KARACHI: Watched by their proud parents and teachers, boys and girls in their uniforms were all smiles as they one by one walked to the rostrum to receive their prizes from the principal of the school when it came under a grenade and gun attack on Saturday morning.

It was the annual day of the Nation Secondary School, housed in a two-story building constructed on a 180-square-yard plot with bare cement blocks in the predominantly Pakhtun locality called Ittehad Town.

The school’s name was written in Urdu on its outer wall over the Quaid-i-Azam’s three basic principles: unity, faith, discipline.

In a corner, Allama Iqbal’s famous couplet was written: ‘Zindagi ho meri parwanay ki soorat ya rub/ Ilm ki shama se ho mujh ko muhabbat ya rub.’

“Everything was going well. All the children were happy, as were their parents.

The kids were clapping when a blast was heard,” said Mohammad Hashim, 35, who had come there with his eight-year-old daughter Azra who had topped in grade-II.

He said pieces of bricks hit him and his daughter and caused minor injuries to them.

“We heard gunshots but did not know what had happened as all of us were trying to save our lives. Later, someone told me the school principal had been killed.”

Around 200 children were admitted to the school, which offered teaching from kindergarten to 10th grade with classes accommodated in 11 rooms made on the ground and first floors.
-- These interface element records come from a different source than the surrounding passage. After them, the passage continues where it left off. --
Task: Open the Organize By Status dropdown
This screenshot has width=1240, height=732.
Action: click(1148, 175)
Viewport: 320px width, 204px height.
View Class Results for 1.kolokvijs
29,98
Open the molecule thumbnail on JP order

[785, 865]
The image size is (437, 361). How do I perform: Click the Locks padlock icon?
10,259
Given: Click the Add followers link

Many of the schoolchildren were accompanied by their parents to attend the annual function, in which trophies and certificates were to be awarded to students.

The school administration had organised the event in a fairly large classroom where large wooden benches — roughly polished — were there to accommodate children.
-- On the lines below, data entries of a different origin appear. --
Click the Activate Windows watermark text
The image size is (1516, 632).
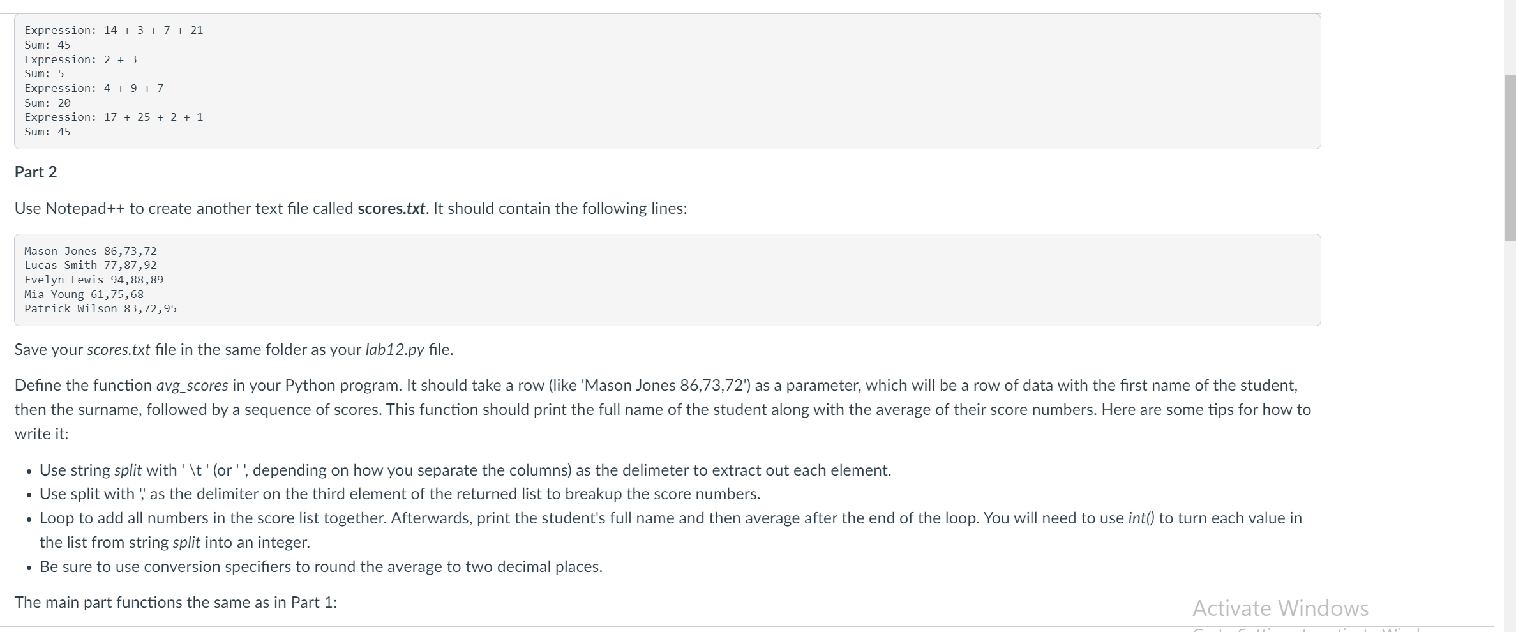tap(1280, 608)
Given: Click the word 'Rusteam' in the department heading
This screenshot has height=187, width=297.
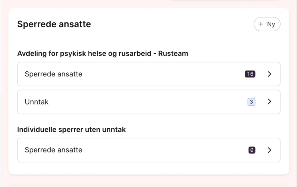Looking at the screenshot, I should (x=173, y=53).
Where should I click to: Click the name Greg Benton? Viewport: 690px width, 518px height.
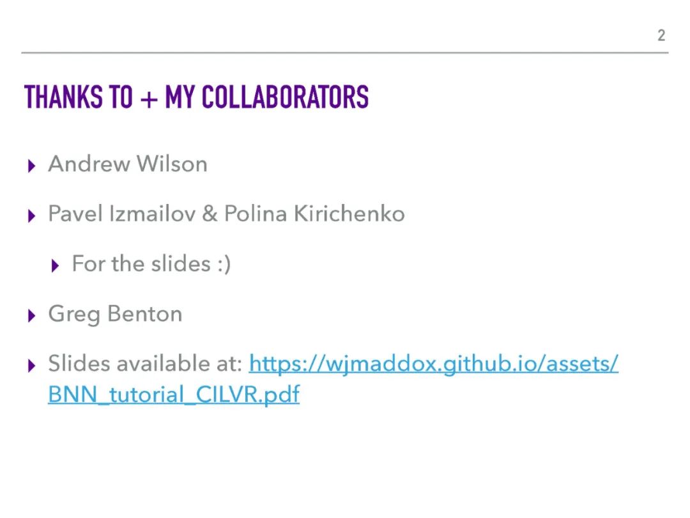click(115, 314)
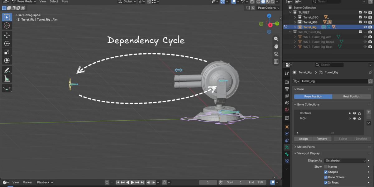Select the Cursor tool in the toolbar

click(7, 26)
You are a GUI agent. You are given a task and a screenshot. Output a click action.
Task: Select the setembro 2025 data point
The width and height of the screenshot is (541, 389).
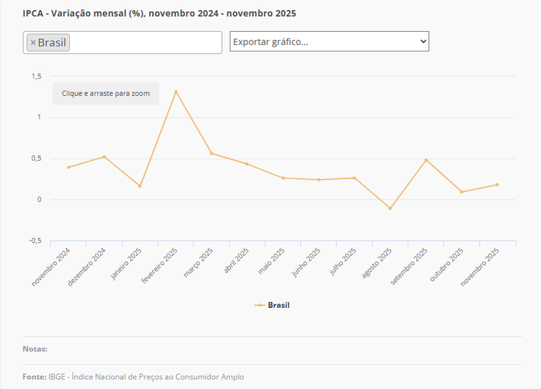coord(426,160)
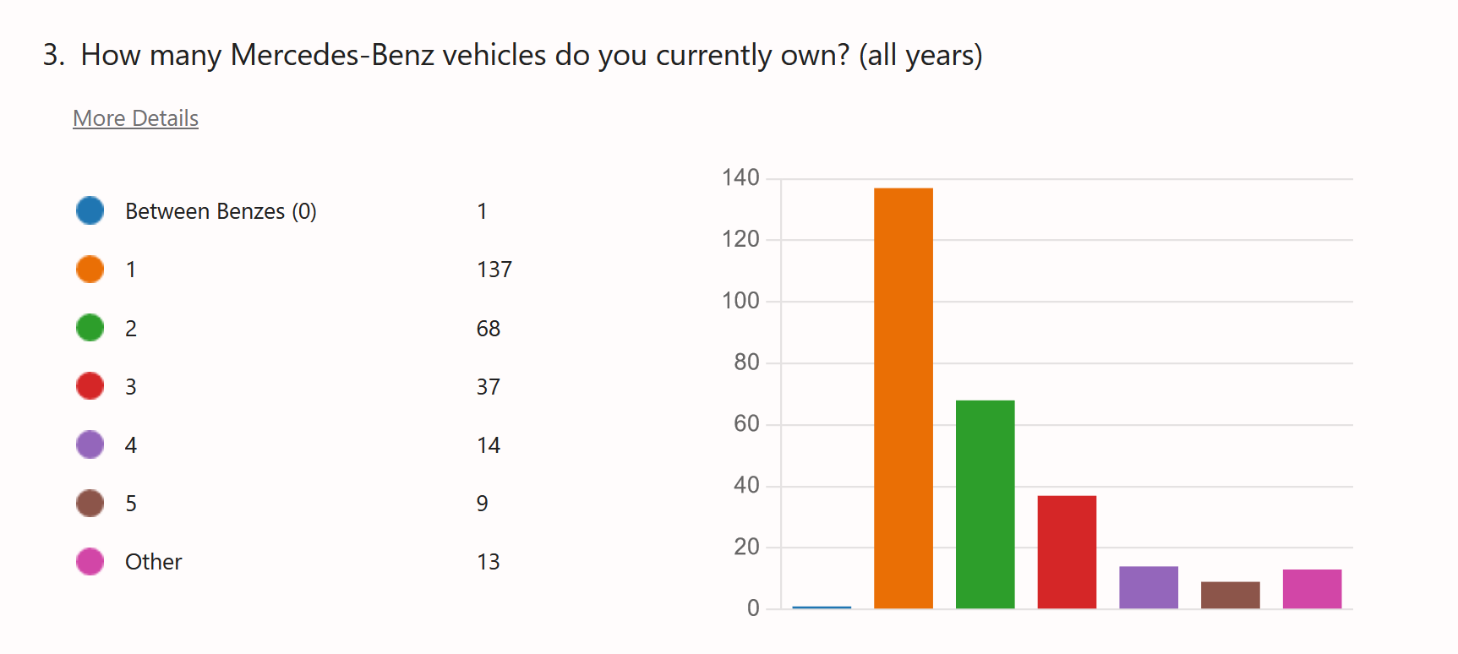Screen dimensions: 1458x654
Task: Click the legend row labeled Other
Action: (153, 560)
Most students attending the ceremony had passed their examination with flying colours.

The school had not invited every student because of limited space.

The classrooms’ walls were as bare and without plaster as the rest of the building.

A couple of dozens of trophies made of hard plastic and painted with golden colour on the main body and black on the bottom were seen kept on the floor of the room.

The floor was strewn with piles of pink files containing results of students’ examinations.

Some of the white plastic chairs were upended while stains of blood on some chairs gave bleak contrast with the whiteness of chairs.

Most of the wounded children were minor girls.

Some of whom had left their shoes there while some children books were also seen in a corner of a room.